Apartament blisko natury - 55 m kw. w sercu zielonej Warszawy
Najpierw była zielona sofa. Architektka wnętrz Aldona Banasiuk-Suchorzewska zbudowała wokół niej paletę barw i nastrojów w całym mieszkaniu. Pięknie dopracowane detale i dobrane elementy wyposażenia wnętrza stworzyły elegancką i jednocześnie przytulną, osobistą przestrzeń.

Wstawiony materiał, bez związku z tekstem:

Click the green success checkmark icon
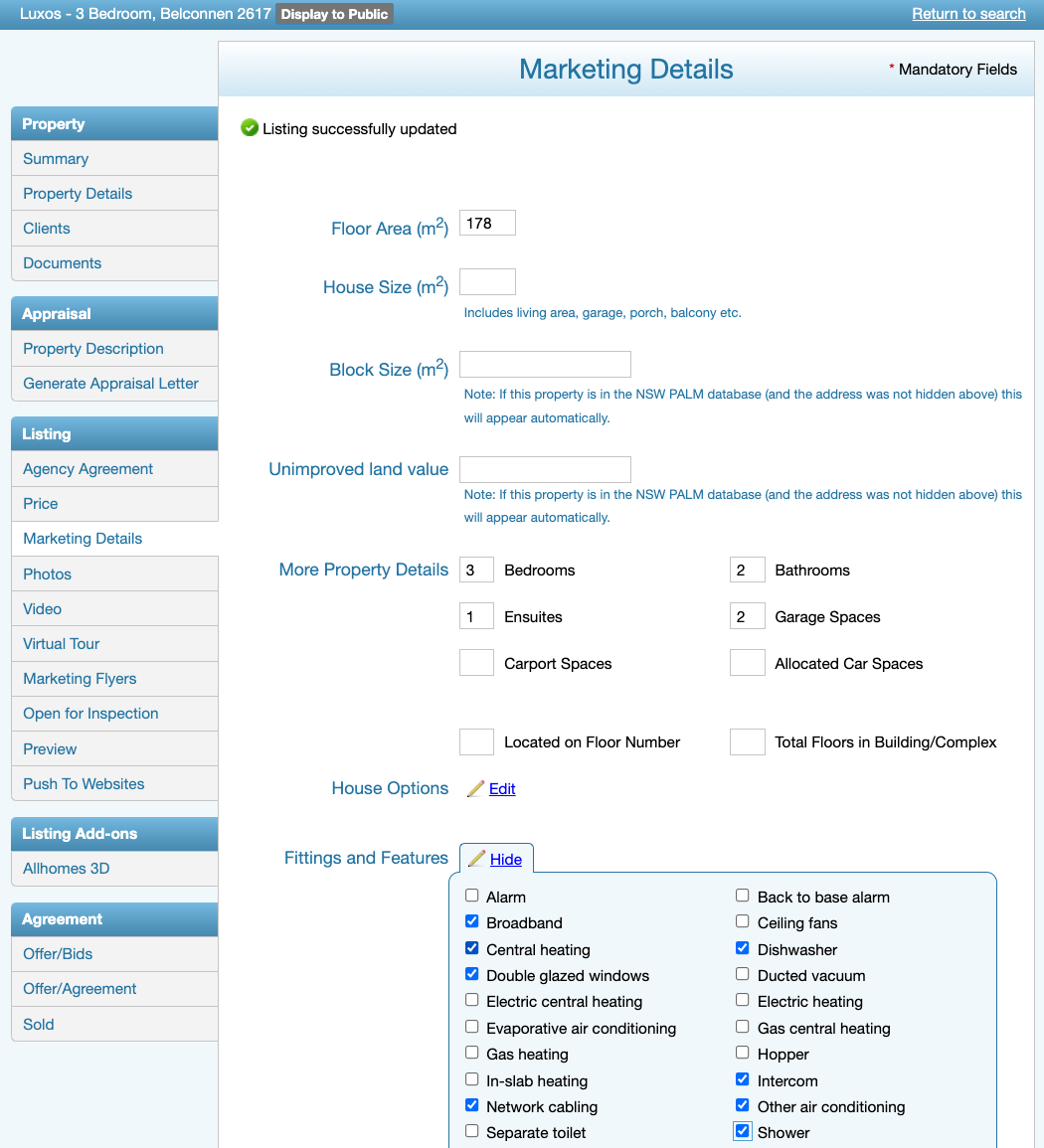Viewport: 1044px width, 1148px height. pos(247,128)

Wnętrza tego apartamentu powstały z myślą o młodej kobiecie, która na co dzień pracuje w branży finansowej, ale prywatnie interesuje się muzyką, sportem i sztuką.
– Artystyczna dusza, która twardo stąpa po ziemi – z sympatią wspomina swoją klientkę autorka projektu, architektka wnętrz Aldona Banasiuk-Suchorzewska. – Inwestorka to serdeczna, ciepła osoba, która jednocześnie potrafi być konkretna i wymagająca, zwłaszcza jeśli chodzi o detale i funkcjonalność przestrzeni.
Mieszkanie o powierzchni 55 m kw. znajduje się w Warszawie, w centrum miasta, w pobliżu reprezentacyjnych terenów zielonych stolicy. Dla właścicielki ukochanego psa jednym z kluczowych kryteriów przy wyborze apartamentu była jego lokalizacja – bliskość natury i terenów spacerowych. Łazienki Królewskie i okolice historycznego parku stały się idealnym miejscem na poranne joggingi i wspólne spacery z pupilem. Dzięki tej lokalizacji, mimo życia w centrum miasta, może ona codziennie doświadczać równowagi pomiędzy miejskim rytmem a spokojem natury.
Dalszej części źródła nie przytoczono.